Rows on finding words and elements:
— BEGIN —
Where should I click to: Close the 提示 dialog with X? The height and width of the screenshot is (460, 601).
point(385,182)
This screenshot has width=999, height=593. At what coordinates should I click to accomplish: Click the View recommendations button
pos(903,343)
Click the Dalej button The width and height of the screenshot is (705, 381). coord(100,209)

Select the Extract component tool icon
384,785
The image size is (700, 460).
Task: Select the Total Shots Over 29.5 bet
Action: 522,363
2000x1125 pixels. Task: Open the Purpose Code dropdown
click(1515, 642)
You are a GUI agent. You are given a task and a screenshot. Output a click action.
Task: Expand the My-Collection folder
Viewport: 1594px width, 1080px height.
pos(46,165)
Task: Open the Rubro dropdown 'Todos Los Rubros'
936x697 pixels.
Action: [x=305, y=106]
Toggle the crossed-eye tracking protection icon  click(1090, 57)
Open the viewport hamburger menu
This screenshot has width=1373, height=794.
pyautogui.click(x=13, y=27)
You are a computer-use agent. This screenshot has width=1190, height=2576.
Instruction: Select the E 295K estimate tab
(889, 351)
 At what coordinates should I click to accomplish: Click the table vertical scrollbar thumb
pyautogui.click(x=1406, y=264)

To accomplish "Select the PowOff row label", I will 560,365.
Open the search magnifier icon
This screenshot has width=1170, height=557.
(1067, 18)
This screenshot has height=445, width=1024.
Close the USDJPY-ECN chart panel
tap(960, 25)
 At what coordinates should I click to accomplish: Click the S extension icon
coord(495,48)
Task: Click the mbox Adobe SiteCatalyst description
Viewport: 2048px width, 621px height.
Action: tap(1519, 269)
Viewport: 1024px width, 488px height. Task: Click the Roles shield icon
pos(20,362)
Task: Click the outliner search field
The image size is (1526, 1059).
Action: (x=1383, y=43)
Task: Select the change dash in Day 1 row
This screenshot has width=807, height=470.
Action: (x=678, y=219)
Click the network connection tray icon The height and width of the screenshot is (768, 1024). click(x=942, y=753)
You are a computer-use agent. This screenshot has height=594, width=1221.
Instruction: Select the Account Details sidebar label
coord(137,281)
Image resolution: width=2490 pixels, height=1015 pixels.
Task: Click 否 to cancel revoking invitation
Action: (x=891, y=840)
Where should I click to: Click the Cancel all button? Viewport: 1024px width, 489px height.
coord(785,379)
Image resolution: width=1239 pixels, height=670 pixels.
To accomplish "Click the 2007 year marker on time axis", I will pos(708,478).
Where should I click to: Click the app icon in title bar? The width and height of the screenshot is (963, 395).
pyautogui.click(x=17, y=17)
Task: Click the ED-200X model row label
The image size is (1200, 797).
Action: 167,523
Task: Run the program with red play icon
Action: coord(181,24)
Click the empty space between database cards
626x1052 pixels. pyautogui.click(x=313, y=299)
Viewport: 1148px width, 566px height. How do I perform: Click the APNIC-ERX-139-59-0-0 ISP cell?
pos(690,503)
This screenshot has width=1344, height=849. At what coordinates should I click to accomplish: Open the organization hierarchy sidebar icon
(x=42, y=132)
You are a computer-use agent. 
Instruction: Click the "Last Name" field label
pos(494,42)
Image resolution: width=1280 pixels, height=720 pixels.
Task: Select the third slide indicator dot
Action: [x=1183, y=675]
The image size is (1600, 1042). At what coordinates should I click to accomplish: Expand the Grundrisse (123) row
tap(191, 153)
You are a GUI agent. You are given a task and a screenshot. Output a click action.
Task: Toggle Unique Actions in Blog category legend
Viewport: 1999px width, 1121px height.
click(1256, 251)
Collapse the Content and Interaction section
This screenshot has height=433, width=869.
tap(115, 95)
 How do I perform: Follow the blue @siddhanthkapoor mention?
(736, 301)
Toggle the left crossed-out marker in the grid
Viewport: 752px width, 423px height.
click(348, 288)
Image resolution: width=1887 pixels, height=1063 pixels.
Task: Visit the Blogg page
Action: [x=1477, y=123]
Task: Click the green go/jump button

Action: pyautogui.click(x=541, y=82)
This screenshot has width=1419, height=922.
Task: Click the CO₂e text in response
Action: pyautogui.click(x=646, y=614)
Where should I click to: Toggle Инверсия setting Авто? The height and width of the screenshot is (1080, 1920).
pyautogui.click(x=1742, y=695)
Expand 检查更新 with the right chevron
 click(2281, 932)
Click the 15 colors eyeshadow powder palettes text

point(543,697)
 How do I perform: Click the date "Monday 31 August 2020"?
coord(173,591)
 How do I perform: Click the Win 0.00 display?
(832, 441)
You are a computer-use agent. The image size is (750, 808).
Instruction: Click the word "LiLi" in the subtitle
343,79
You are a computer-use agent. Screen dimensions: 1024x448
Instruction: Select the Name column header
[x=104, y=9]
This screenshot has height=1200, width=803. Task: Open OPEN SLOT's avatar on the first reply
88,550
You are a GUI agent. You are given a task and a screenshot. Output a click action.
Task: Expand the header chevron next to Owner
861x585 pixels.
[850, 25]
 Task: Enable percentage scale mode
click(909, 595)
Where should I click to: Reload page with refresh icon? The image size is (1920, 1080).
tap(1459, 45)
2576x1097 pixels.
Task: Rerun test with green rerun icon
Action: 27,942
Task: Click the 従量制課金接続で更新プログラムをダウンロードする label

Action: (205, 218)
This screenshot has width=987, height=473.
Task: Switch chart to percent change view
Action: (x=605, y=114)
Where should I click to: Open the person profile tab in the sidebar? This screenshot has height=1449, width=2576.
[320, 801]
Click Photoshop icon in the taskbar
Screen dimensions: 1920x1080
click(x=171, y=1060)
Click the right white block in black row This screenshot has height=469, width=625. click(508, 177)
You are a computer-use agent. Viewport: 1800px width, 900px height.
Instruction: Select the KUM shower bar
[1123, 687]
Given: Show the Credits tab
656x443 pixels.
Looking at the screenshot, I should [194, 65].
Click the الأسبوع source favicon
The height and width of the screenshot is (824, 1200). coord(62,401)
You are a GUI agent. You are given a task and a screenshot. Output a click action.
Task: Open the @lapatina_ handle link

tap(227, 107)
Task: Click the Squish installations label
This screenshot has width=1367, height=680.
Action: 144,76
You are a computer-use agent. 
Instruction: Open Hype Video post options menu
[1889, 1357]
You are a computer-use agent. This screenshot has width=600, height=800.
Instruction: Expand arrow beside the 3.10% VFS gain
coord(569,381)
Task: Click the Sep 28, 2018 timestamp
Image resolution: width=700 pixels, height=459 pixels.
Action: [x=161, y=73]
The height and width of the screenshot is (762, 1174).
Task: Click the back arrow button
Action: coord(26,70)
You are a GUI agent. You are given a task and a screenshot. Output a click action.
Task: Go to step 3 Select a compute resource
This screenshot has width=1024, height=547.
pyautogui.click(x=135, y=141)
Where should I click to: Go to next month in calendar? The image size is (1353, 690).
— END —
Revise the rows above so that every "computer-use agent" becomes "desktop automation agent", leaving everything else unchanged.

**Result for this exercise:**
Where should I click to: Close the 提示 dialog with X? The height and width of the screenshot is (460, 601).
point(385,182)
This screenshot has width=999, height=593. At what coordinates should I click to accomplish: Click the View recommendations button
pos(903,343)
Click the Dalej button The width and height of the screenshot is (705, 381). coord(100,209)

Select the Extract component tool icon
384,785
The image size is (700, 460).
Task: Select the Total Shots Over 29.5 bet
Action: 522,363
2000x1125 pixels. Task: Open the Purpose Code dropdown
click(1515, 642)
You are a GUI agent. You are given a task and a screenshot. Output a click action.
Task: Expand the My-Collection folder
Viewport: 1594px width, 1080px height.
pos(46,165)
Task: Open the Rubro dropdown 'Todos Los Rubros'
936x697 pixels.
Action: [x=305, y=106]
Toggle the crossed-eye tracking protection icon  click(1090, 57)
Open the viewport hamburger menu
This screenshot has width=1373, height=794.
pyautogui.click(x=13, y=27)
You are a desktop automation agent. This screenshot has width=1190, height=2576.
Instruction: Select the E 295K estimate tab
(889, 351)
 At what coordinates should I click to accomplish: Click the table vertical scrollbar thumb
pyautogui.click(x=1406, y=264)

To accomplish "Select the PowOff row label", I will 560,365.
Open the search magnifier icon
This screenshot has width=1170, height=557.
(1067, 18)
This screenshot has height=445, width=1024.
Close the USDJPY-ECN chart panel
tap(960, 25)
 At what coordinates should I click to accomplish: Click the S extension icon
coord(495,48)
Task: Click the mbox Adobe SiteCatalyst description
Viewport: 2048px width, 621px height.
Action: tap(1519, 269)
Viewport: 1024px width, 488px height. Task: Click the Roles shield icon
pos(20,362)
Task: Click the outliner search field
The image size is (1526, 1059).
Action: (x=1383, y=43)
Task: Select the change dash in Day 1 row
This screenshot has width=807, height=470.
Action: (x=678, y=219)
Click the network connection tray icon The height and width of the screenshot is (768, 1024). click(x=942, y=753)
You are a desktop automation agent. This screenshot has height=594, width=1221.
Instruction: Select the Account Details sidebar label
coord(137,281)
Image resolution: width=2490 pixels, height=1015 pixels.
Task: Click 否 to cancel revoking invitation
Action: (x=891, y=840)
Where should I click to: Click the Cancel all button? Viewport: 1024px width, 489px height.
coord(785,379)
Image resolution: width=1239 pixels, height=670 pixels.
To accomplish "Click the 2007 year marker on time axis", I will pos(708,478).
Where should I click to: Click the app icon in title bar? The width and height of the screenshot is (963, 395).
pyautogui.click(x=17, y=17)
Task: Click the ED-200X model row label
The image size is (1200, 797).
Action: 167,523
Task: Run the program with red play icon
Action: coord(181,24)
Click the empty space between database cards
626x1052 pixels. pyautogui.click(x=313, y=299)
Viewport: 1148px width, 566px height. How do I perform: Click the APNIC-ERX-139-59-0-0 ISP cell?
pos(690,503)
This screenshot has width=1344, height=849. At what coordinates should I click to accomplish: Open the organization hierarchy sidebar icon
(x=42, y=132)
You are a desktop automation agent. 
Instruction: Click the "Last Name" field label
pos(494,42)
Image resolution: width=1280 pixels, height=720 pixels.
Task: Select the third slide indicator dot
Action: [x=1183, y=675]
The image size is (1600, 1042). At what coordinates should I click to accomplish: Expand the Grundrisse (123) row
tap(191, 153)
You are a GUI agent. You are given a task and a screenshot. Output a click action.
Task: Toggle Unique Actions in Blog category legend
Viewport: 1999px width, 1121px height.
click(1256, 251)
Collapse the Content and Interaction section
This screenshot has height=433, width=869.
tap(115, 95)
 How do I perform: Follow the blue @siddhanthkapoor mention?
(736, 301)
Toggle the left crossed-out marker in the grid
Viewport: 752px width, 423px height.
click(348, 288)
Image resolution: width=1887 pixels, height=1063 pixels.
Task: Visit the Blogg page
Action: [x=1477, y=123]
Task: Click the green go/jump button

Action: pyautogui.click(x=541, y=82)
This screenshot has width=1419, height=922.
Task: Click the CO₂e text in response
Action: pyautogui.click(x=646, y=614)
Where should I click to: Toggle Инверсия setting Авто? The height and width of the screenshot is (1080, 1920).
pyautogui.click(x=1742, y=695)
Expand 检查更新 with the right chevron
 click(2281, 932)
Click the 15 colors eyeshadow powder palettes text

point(543,697)
 How do I perform: Click the date "Monday 31 August 2020"?
coord(173,591)
 How do I perform: Click the Win 0.00 display?
(832, 441)
You are a desktop automation agent. The image size is (750, 808).
Instruction: Click the word "LiLi" in the subtitle
343,79
You are a desktop automation agent. Screen dimensions: 1024x448
Instruction: Select the Name column header
[x=104, y=9]
This screenshot has height=1200, width=803. Task: Open OPEN SLOT's avatar on the first reply
88,550
You are a GUI agent. You are given a task and a screenshot. Output a click action.
Task: Expand the header chevron next to Owner
861x585 pixels.
[850, 25]
 Task: Enable percentage scale mode
click(909, 595)
Where should I click to: Reload page with refresh icon? The image size is (1920, 1080).
tap(1459, 45)
2576x1097 pixels.
Task: Rerun test with green rerun icon
Action: 27,942
Task: Click the 従量制課金接続で更新プログラムをダウンロードする label

Action: (205, 218)
This screenshot has width=987, height=473.
Task: Switch chart to percent change view
Action: (x=605, y=114)
Where should I click to: Open the person profile tab in the sidebar? This screenshot has height=1449, width=2576.
[320, 801]
Click Photoshop icon in the taskbar
Screen dimensions: 1920x1080
click(x=171, y=1060)
Click the right white block in black row This screenshot has height=469, width=625. click(508, 177)
You are a desktop automation agent. Viewport: 1800px width, 900px height.
Instruction: Select the KUM shower bar
[1123, 687]
Given: Show the Credits tab
656x443 pixels.
Looking at the screenshot, I should [194, 65].
Click the الأسبوع source favicon
The height and width of the screenshot is (824, 1200). coord(62,401)
You are a GUI agent. You are given a task and a screenshot. Output a click action.
Task: Open the @lapatina_ handle link

tap(227, 107)
Task: Click the Squish installations label
This screenshot has width=1367, height=680.
Action: 144,76
You are a desktop automation agent. 
Instruction: Open Hype Video post options menu
[1889, 1357]
You are a desktop automation agent. This screenshot has width=600, height=800.
Instruction: Expand arrow beside the 3.10% VFS gain
coord(569,381)
Task: Click the Sep 28, 2018 timestamp
Image resolution: width=700 pixels, height=459 pixels.
Action: [x=161, y=73]
The height and width of the screenshot is (762, 1174).
Task: Click the back arrow button
Action: coord(26,70)
You are a GUI agent. You are given a task and a screenshot. Output a click action.
Task: Go to step 3 Select a compute resource
This screenshot has width=1024, height=547.
pyautogui.click(x=135, y=141)
Where should I click to: Go to next month in calendar? The image size is (1353, 690).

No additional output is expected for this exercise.